Obiettivo dell'esercizio »
Riproduci senza modifiche le righe che vanno dall'inizio fino a quella che contiene "Looking at the", entrambe comprese, omettendo le immagini.

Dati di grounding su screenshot
※ ※ ※

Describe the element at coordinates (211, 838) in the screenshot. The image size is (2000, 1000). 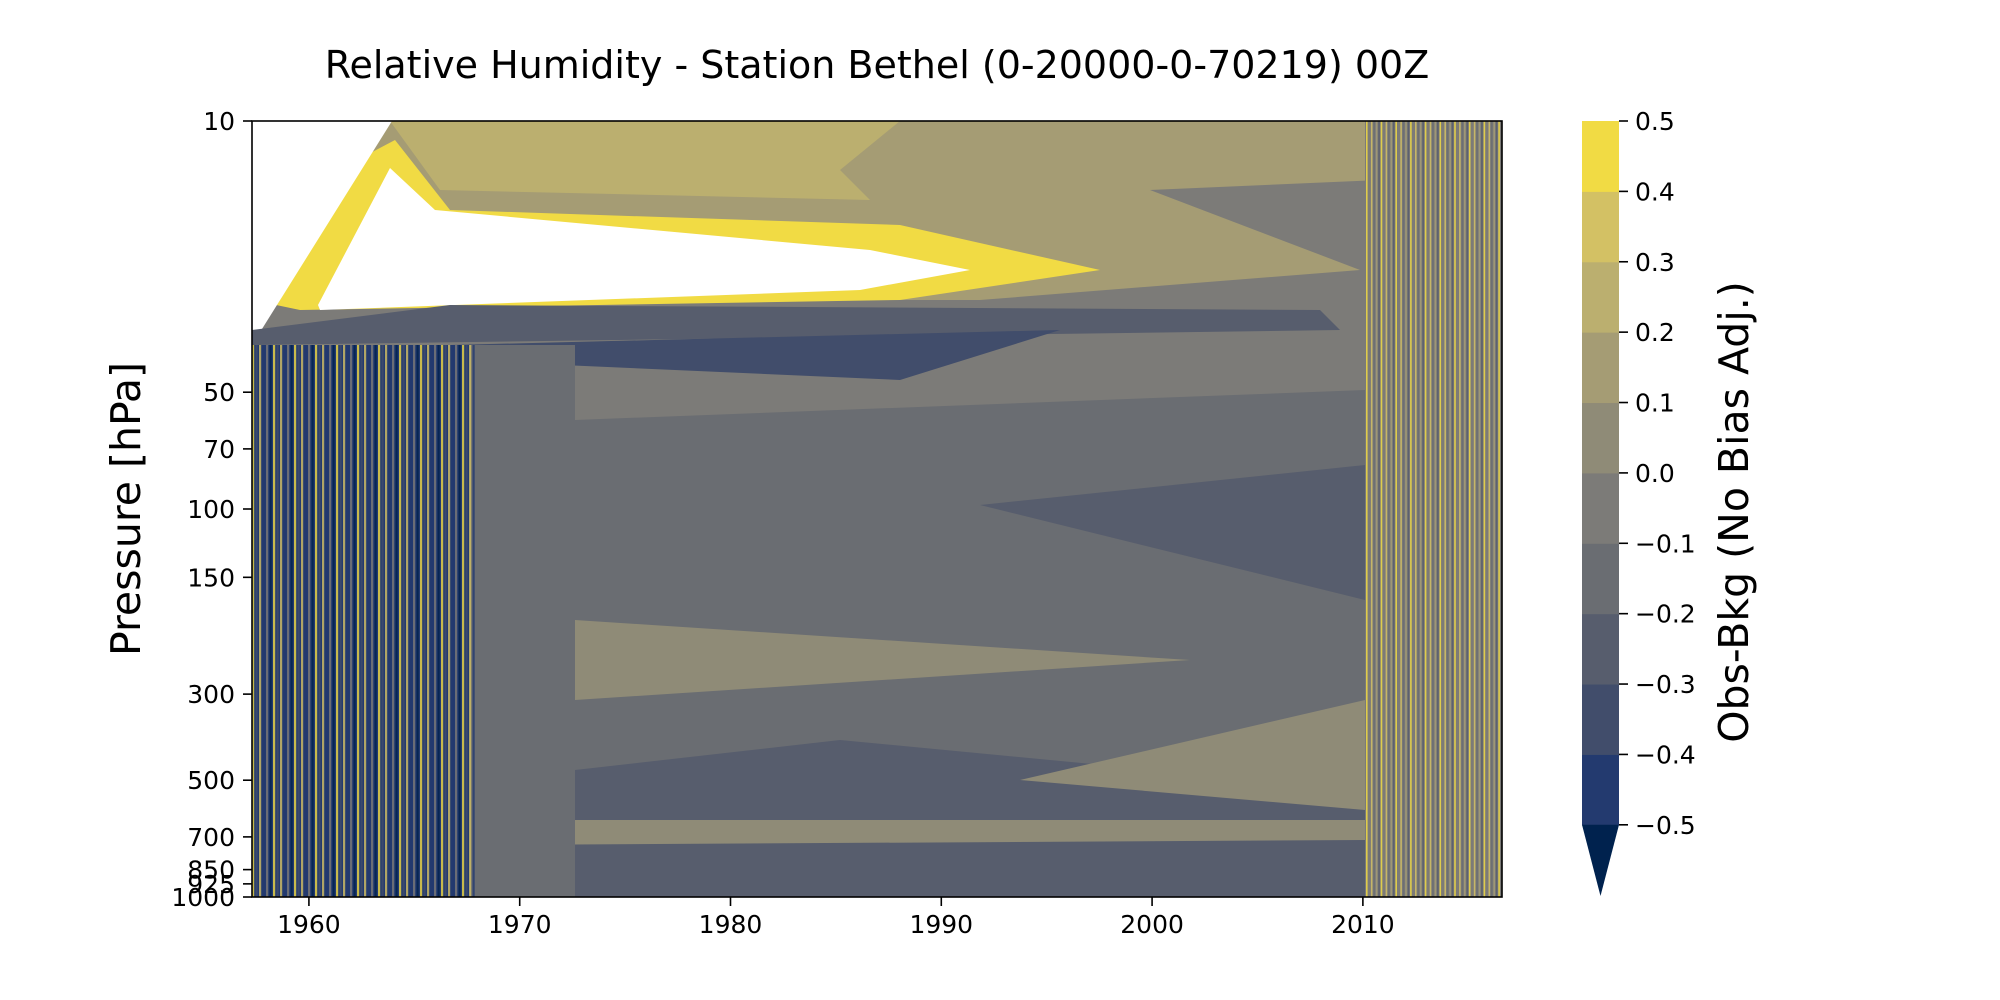
I see `y-tick-label: 700` at that location.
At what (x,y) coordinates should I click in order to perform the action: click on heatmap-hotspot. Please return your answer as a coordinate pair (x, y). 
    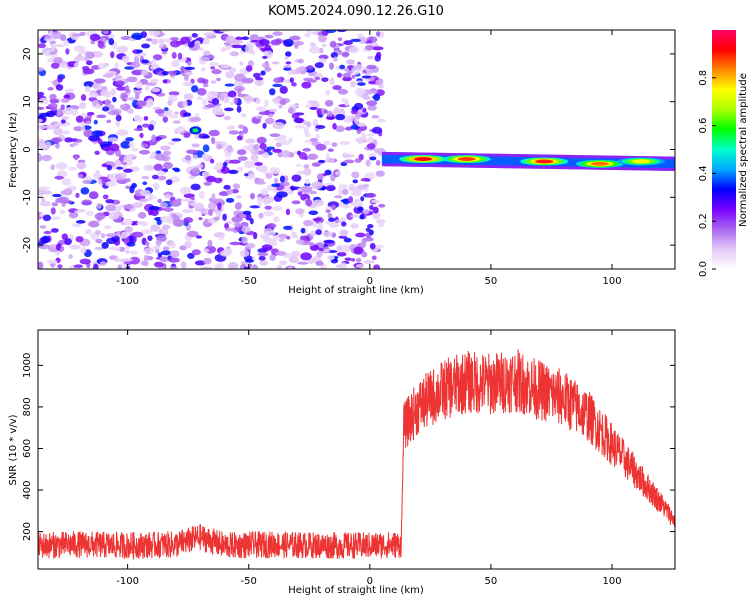
    Looking at the image, I should click on (544, 162).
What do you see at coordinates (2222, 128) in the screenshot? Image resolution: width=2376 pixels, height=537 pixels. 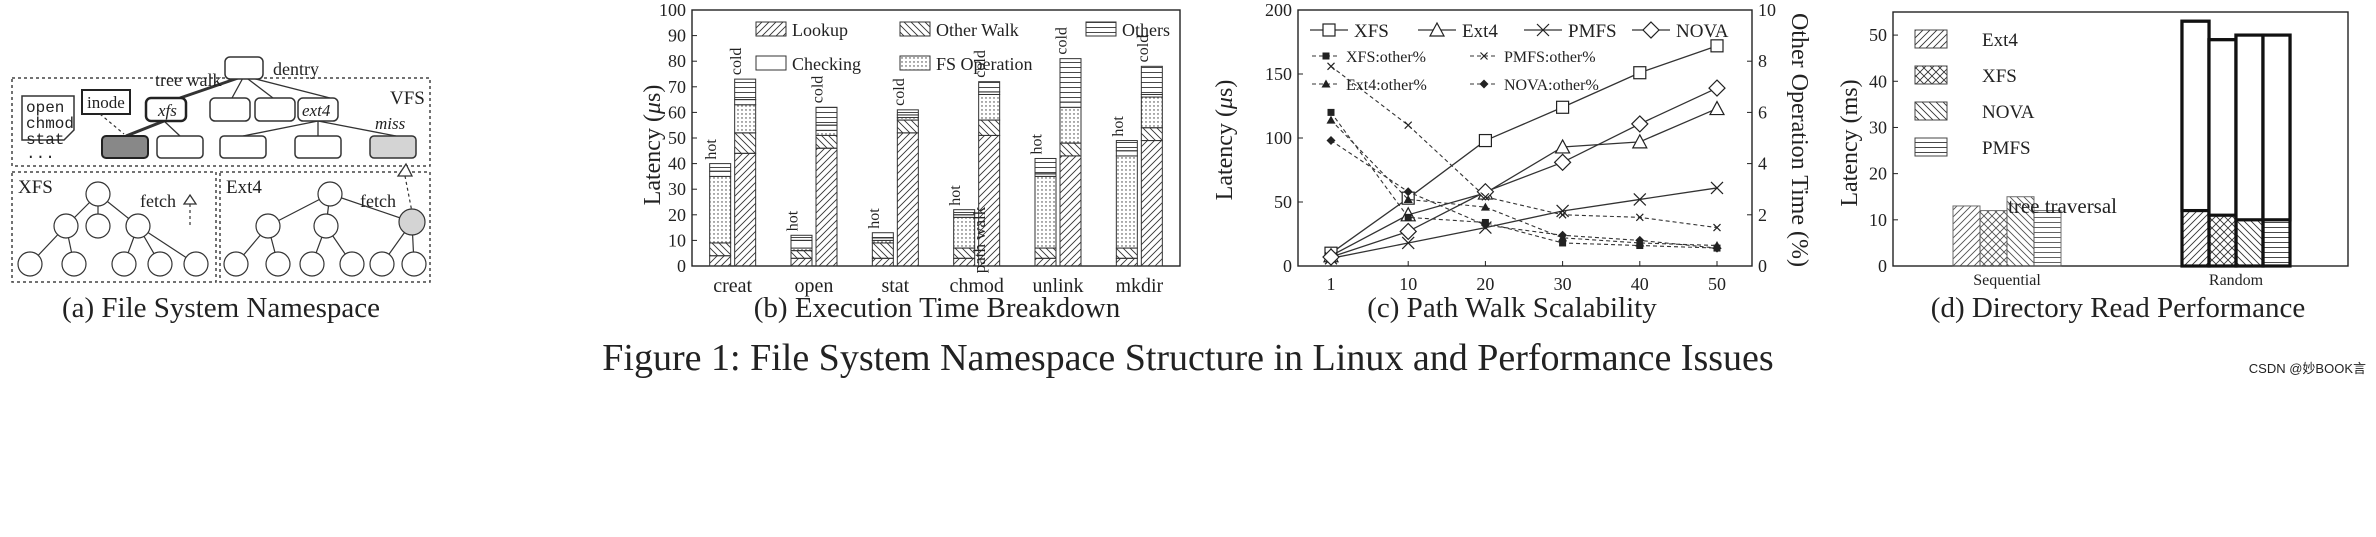 I see `bar-tree-traversal-segment` at bounding box center [2222, 128].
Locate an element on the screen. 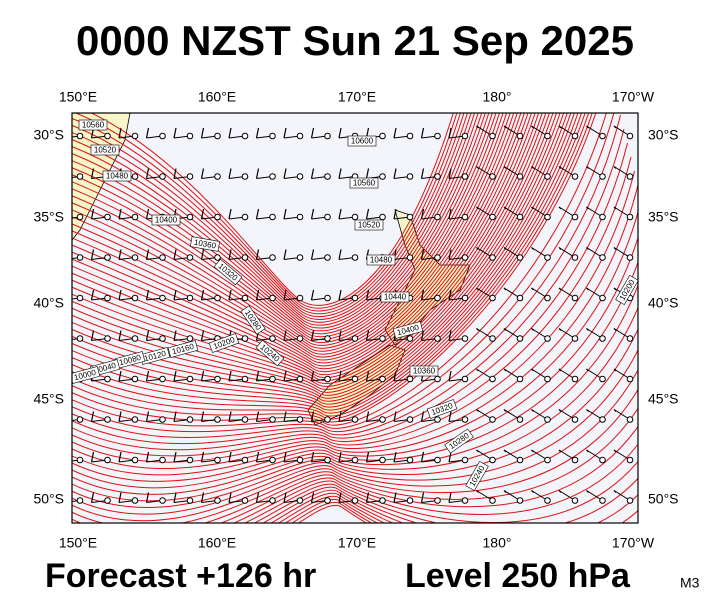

※ ※ ※

Soluzione del problema »
Describe the element at coordinates (211, 838) in the screenshot. The image size is (2000, 1000). 
I see `y-tick-label: 700` at that location.
At what (x,y) coordinates should I click in order to perform the action: click on heatmap-hotspot. Please return your answer as a coordinate pair (x, y). 
    Looking at the image, I should click on (544, 162).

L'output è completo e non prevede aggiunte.